YORK Musical Society’s online rehearsals are on song and on trend, as the Monday sessions on Zoom go from strength to strength.
Session host Lesley Peatfield says: “We’ve been running them from the start of the lockdown, and I’m especially proud as a lot of our older members have successfully navigated the software to be able to manage this.
“Some have even got their first computers for lockdown to be able to appear at our regular Monday night events.”
As many as 80 singers join in, their ages ranging from an 18-year-old bass to 90. “We meet at 7pm for the sopranos and altos and 8pm for the tenors and basses, an hour each every Monday evening, when either David Pipe, our musical director, or John Bradbury, our accompanist, each take a session, leading from the piano, and swap over each week,” says Lesley.
“As well as hosting, I keep each session running technically and answer questions in the chat box.”

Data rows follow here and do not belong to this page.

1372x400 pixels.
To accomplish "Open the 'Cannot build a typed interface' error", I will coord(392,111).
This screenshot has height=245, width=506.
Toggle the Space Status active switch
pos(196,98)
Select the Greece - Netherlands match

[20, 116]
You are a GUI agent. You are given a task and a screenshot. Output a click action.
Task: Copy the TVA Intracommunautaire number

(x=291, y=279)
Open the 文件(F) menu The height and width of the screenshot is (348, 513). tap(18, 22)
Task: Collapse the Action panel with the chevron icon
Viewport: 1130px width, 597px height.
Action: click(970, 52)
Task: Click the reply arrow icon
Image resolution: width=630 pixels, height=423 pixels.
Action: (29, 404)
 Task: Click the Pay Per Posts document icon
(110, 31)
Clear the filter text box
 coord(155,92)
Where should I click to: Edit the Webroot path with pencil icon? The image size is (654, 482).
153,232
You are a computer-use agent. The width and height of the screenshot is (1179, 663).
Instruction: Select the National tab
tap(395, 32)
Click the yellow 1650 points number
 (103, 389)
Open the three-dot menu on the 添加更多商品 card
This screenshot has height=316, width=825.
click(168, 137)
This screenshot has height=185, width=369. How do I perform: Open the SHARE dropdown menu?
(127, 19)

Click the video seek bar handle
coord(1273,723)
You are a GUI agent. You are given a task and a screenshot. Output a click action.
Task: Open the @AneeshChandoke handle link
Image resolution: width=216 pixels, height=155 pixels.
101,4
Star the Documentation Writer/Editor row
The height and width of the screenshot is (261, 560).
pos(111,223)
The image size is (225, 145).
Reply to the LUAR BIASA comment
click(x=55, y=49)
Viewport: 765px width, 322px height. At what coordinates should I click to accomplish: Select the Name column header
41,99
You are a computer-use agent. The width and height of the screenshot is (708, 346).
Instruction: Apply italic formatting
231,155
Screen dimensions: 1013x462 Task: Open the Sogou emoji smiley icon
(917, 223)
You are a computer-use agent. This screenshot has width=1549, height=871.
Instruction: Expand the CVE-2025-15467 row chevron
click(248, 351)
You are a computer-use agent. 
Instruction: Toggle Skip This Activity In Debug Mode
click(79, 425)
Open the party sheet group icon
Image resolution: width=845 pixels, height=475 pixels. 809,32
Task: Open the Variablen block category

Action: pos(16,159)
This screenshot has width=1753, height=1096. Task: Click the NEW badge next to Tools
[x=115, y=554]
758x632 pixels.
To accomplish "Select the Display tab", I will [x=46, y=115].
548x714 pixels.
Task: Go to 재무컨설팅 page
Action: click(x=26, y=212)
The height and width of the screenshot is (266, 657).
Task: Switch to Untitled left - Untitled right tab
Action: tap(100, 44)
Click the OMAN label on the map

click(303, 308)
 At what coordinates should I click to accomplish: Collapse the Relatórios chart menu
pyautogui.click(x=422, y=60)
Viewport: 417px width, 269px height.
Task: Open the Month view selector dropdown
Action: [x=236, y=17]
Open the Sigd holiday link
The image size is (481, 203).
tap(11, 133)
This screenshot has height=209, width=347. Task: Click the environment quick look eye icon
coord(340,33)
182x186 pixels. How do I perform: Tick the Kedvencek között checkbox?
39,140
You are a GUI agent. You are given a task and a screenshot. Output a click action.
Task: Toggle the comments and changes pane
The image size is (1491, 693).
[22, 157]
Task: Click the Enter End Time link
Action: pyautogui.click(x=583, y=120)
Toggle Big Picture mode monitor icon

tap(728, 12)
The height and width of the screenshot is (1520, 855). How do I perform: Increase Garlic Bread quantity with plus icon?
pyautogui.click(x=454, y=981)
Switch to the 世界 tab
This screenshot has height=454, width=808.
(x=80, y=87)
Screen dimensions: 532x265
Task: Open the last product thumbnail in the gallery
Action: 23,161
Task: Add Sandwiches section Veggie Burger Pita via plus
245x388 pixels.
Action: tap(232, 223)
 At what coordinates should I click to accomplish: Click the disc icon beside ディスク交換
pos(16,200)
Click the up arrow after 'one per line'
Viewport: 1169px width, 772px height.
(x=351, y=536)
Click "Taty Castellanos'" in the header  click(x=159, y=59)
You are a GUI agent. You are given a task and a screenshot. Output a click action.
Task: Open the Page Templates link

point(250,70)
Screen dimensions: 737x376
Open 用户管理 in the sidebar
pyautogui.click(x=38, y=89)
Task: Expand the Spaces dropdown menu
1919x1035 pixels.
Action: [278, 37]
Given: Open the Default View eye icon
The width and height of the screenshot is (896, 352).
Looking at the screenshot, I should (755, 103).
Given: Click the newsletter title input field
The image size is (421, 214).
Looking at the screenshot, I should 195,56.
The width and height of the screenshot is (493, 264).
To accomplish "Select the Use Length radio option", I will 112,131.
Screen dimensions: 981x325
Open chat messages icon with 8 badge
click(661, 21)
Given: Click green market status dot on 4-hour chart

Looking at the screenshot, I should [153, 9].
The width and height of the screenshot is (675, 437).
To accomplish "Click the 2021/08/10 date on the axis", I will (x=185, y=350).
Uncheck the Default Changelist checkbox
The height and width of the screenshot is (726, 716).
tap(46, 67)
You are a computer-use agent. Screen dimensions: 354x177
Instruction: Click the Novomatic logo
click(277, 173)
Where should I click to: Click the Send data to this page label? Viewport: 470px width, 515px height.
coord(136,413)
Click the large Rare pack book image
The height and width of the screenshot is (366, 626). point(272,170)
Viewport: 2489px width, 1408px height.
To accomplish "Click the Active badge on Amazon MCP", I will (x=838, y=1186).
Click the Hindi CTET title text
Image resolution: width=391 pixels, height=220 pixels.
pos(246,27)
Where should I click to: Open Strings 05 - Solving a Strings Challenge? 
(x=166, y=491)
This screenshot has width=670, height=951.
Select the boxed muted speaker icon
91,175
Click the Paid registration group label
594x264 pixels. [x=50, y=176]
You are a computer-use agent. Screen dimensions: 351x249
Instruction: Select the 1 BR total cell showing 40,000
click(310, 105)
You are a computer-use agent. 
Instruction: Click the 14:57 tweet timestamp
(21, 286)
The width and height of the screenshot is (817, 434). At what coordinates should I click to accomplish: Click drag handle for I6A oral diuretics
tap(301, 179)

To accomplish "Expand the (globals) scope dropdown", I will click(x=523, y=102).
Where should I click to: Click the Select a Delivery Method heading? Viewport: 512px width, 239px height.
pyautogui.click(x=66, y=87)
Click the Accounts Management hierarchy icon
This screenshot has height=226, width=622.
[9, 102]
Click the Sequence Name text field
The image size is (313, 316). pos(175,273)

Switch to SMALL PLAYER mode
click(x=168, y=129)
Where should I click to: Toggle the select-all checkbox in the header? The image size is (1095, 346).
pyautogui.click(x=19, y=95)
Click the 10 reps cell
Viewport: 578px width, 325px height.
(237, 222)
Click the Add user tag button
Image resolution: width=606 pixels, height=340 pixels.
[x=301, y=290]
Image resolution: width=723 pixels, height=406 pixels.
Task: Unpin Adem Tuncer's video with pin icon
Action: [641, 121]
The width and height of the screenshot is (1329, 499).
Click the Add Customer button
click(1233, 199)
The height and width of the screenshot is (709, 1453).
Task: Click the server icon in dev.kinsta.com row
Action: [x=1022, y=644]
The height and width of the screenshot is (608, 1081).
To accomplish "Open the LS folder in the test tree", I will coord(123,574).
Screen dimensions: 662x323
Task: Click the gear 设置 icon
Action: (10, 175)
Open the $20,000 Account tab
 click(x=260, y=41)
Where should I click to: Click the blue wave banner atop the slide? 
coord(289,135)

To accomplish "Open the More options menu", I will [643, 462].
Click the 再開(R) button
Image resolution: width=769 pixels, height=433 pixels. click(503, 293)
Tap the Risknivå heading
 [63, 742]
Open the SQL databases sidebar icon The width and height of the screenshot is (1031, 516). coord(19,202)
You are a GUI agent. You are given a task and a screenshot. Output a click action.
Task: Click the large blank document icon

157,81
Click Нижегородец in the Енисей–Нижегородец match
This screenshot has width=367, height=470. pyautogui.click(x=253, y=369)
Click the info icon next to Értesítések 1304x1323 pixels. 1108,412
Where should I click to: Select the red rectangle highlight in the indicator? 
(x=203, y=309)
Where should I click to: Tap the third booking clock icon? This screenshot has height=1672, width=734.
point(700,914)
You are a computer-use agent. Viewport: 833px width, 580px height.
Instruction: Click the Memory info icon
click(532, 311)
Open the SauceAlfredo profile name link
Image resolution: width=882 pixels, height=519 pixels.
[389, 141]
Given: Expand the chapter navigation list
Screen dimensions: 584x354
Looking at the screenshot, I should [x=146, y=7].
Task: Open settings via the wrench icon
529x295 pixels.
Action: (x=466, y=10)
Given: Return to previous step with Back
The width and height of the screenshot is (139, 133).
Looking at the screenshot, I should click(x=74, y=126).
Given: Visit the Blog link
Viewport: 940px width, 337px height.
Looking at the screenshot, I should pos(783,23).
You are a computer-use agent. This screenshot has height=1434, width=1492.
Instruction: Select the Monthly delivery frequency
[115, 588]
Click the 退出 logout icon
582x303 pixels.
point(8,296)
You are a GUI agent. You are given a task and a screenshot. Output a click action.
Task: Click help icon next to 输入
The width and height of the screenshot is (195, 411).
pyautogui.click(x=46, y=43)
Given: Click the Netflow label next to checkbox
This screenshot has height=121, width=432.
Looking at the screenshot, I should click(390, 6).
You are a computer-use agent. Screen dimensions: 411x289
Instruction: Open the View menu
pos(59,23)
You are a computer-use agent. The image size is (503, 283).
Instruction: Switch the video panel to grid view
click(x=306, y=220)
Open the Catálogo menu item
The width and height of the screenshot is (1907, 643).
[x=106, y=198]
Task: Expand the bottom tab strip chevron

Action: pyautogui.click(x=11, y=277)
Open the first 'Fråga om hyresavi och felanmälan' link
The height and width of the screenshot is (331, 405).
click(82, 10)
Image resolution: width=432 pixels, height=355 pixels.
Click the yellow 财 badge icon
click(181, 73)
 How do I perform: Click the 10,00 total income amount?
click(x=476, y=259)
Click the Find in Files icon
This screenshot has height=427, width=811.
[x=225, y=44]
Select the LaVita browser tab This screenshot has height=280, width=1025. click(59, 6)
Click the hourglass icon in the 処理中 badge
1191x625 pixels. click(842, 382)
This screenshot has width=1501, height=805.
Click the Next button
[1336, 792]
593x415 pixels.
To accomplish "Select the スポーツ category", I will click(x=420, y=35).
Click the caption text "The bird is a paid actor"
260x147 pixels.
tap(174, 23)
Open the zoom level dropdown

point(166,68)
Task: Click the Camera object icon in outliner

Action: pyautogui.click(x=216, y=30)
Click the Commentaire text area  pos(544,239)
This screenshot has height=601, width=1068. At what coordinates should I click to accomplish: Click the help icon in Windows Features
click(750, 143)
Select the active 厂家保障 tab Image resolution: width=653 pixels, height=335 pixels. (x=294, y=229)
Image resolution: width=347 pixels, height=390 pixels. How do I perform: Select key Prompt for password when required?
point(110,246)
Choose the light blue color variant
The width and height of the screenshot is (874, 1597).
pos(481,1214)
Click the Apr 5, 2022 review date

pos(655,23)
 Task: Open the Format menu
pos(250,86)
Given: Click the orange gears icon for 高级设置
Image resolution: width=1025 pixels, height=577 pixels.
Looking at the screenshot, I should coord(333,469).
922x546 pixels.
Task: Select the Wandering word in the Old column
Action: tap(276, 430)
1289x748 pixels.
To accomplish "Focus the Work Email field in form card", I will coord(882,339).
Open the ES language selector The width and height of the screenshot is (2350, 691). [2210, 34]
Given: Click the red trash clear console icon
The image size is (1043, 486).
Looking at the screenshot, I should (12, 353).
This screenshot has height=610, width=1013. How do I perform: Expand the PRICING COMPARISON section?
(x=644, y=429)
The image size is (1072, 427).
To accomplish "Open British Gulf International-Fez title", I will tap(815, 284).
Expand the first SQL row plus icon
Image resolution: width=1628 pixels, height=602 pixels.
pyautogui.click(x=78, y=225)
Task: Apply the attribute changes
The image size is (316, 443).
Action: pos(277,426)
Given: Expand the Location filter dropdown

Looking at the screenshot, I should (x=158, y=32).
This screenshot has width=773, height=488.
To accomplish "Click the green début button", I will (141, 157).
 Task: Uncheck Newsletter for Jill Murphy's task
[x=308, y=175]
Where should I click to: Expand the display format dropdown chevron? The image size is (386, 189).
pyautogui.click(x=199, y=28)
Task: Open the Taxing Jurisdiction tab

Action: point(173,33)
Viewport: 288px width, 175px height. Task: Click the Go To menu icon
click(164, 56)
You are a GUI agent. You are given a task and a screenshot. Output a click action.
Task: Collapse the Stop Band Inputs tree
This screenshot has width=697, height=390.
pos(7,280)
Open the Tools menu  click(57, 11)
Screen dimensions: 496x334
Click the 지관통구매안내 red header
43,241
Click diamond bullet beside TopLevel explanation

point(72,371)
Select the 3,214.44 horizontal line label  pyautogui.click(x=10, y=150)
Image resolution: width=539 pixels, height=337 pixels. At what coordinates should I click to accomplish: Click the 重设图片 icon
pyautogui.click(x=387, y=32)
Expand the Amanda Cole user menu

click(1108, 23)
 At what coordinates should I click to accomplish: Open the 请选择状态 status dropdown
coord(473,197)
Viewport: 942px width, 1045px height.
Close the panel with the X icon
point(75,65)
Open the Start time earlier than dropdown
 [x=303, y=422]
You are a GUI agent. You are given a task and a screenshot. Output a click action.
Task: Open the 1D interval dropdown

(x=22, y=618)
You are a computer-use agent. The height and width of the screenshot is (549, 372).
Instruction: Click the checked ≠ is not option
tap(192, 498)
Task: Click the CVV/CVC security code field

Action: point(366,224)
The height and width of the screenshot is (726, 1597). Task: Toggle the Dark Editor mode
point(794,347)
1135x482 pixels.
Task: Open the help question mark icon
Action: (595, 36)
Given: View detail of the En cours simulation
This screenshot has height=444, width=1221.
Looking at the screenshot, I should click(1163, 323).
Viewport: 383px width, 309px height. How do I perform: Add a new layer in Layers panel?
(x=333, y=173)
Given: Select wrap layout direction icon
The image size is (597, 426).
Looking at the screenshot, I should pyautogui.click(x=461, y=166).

In the week the nation went into Covid-19 lockdown, York Musical Society was to have performed at York Minster. “That should have been a night of Faure’s Requiem, alongside a less well-known Michael Haydn requiem, which is so beautiful,” says Lesley.
“We had to cancel, of course, but we do hope to offer that programme sometime next year.”
Coming next, on Saturday, June 13 at York Minster, would have been YMS’s summer concert, Splendours Of The Baroque, a joyful programme of Vivaldi’s Gloria, Marcello’s Trumpet Concerto in D minor, Handel’s Arrival Of The Queen Of Sheba and Handel’s Coronation Anthems.
“We’ve had to cancel that concert too,” says Lesley. “The Corona-tion anthems – Zadok The Priest, Let Thy Hand Be Strengthened, The King Shall Rejoice and My Heart Is Inditing – and have never been more appropriate,” says Lesley, poignantly.
After one Zoom rehearsal, Lesley wrote on social media: “Over 80 members joined us for a bit of note bashing for Vivaldi and Handel. Even though we may never perform this, the feeling of the community coming together is priceless.”
Members’ post-session comments to Lesley on the chat line testify to the “virtual” rehearsals being such a breath of fresh singing air amid the pandemic. “Thank you – this is the highlight of my week in lockdown,” said one.
“A very big ‘thank you’ for the Monday evening rehearsals, which I am very much enjoying, and for sending the scores out – much easier to follow,” wrote another. “Thank you to David [Pipe] and to John [Bradbury] for their patience and efforts and to Lesley for her expertise in enabling the sessions.”
A third commented: “I’d just like to express my thanks to you all for organising these online rehearsals. I think David is too modest about how valuable they are musically. We can learn a lot at this stage.
“There is no doubt they are a huge boost to the morale of all the individual members, restoring our sense of community and connection to those we cannot meet in person.”
A fourth enthused: “It is amazing how some proper singing, even over only half an hour, leaves one with such a good feeling inside. Can’t wait for the next session.”
The Zoom uplift each Monday is best summed up by one member, who confessed to “enjoying it far more than I thought I would”, concluding that “Singing is pure therapy”.
Such a sentiment no doubt will be shared by so many other singing groups in York and beyond, now in the grip of the “remote rehearsal revolution”, be it Ewa Salecka’s “Prima Virtual Ensemble” or Jessa Liversidge’s myriad groups.
Looking ahead, Lesley says: “ We’re rehearsing with a view to an informal performance for friends and family at St Olave’s School, where we normally rehearse in the Shepherd Hall, whenever we manage to get back to face-to-face rehearsals.” Roll on that day.